Daphne

By Bryan Gilliam

Richard Strauss
Born June 11, 1864, in Munich, Germany
Died September 8, 1949, in Garmisch-Partenkirchen, Germany

An den Baum Daphne (Epilogue from Daphne)
Composed in 1943
Text by Joseph Gregor (1888-1960)
Premiered on January 5, 1947 in Vienna, Austria by the Vienna State Opera Chorus with the Vienna Boys’ Choir conducted by Felix Prohaska.
Performance Time: Approximately 16 minutes

Daphne: Bukolische Tragödie in einem Aufzug
(Bucolic Tragedy in One Act), Op. 82

Composed in 1936-37
Libretto by Joseph Gregor (1888-1960)
Premiered on October 15, 1938 in Dresden at the State Opera House by Semperoper Dresden conducted by Karl Böhm and directed by Max Hofmüller with Margarete Teschemacher as Daphne, Torsten Ralf as Apollo, Martin Kremer as Leukippos, Helen Jung as Gaea, and Sven Nilsson as Peneios.

**STORED DATA:**
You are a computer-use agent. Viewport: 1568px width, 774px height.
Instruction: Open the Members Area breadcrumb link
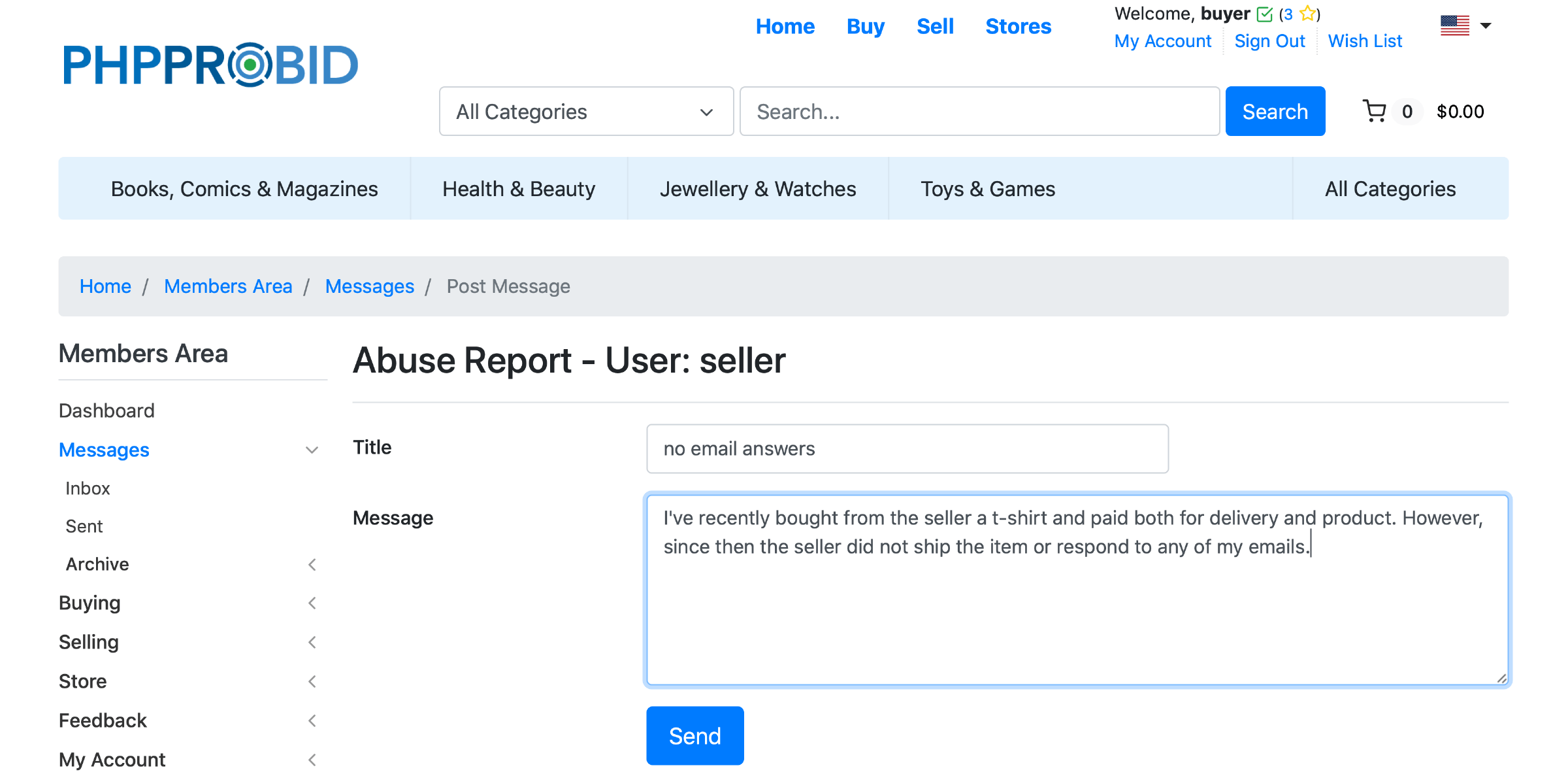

**THINGS TO DO:**
[a] In the Daphne program note, who conducted the 1938 Dresden premiere of the opera?
[b] Rewrite the part of the Daphne program note that opens with the words containing "Performance Time: Approximately" and closes with "Nilsson as Peneios.", putting "Pastoral" in place of "Bucolic".
[c] Extend the Daphne program note by continuing it from the point where it stops.

**TASK-BY-TASK ANSWERS:**
[a] Karl Böhm

[b]
Performance Time: Approximately 16 minutes

Daphne: Bukolische Tragödie in einem Aufzug
(Pastoral Tragedy in One Act), Op. 82

Composed in 1936-37
Libretto by Joseph Gregor (1888-1960)
Premiered on October 15, 1938 in Dresden at the State Opera House by Semperoper Dresden conducted by Karl Böhm and directed by Max Hofmüller with Margarete Teschemacher as Daphne, Torsten Ralf as Apollo, Martin Kremer as Leukippos, Helen Jung as Gaea, and Sven Nilsson as Peneios.

[c]
Performance Time: Approximately 104 minutes

 

Today’s opera, Daphne: A Bucolic Tragedy, was conceived as a one-act double bill with Friedenstag (Day of Peace), peace in nature and peace among nations, respectively. The celebration of peace in both works was to take the form of a chorus ending each work, but, as we shall see, the plan fell through. The addition of the chorus An den Baum Daphne (To the Daphne Tree), in a sense, restores the original intent, a first here in the United States.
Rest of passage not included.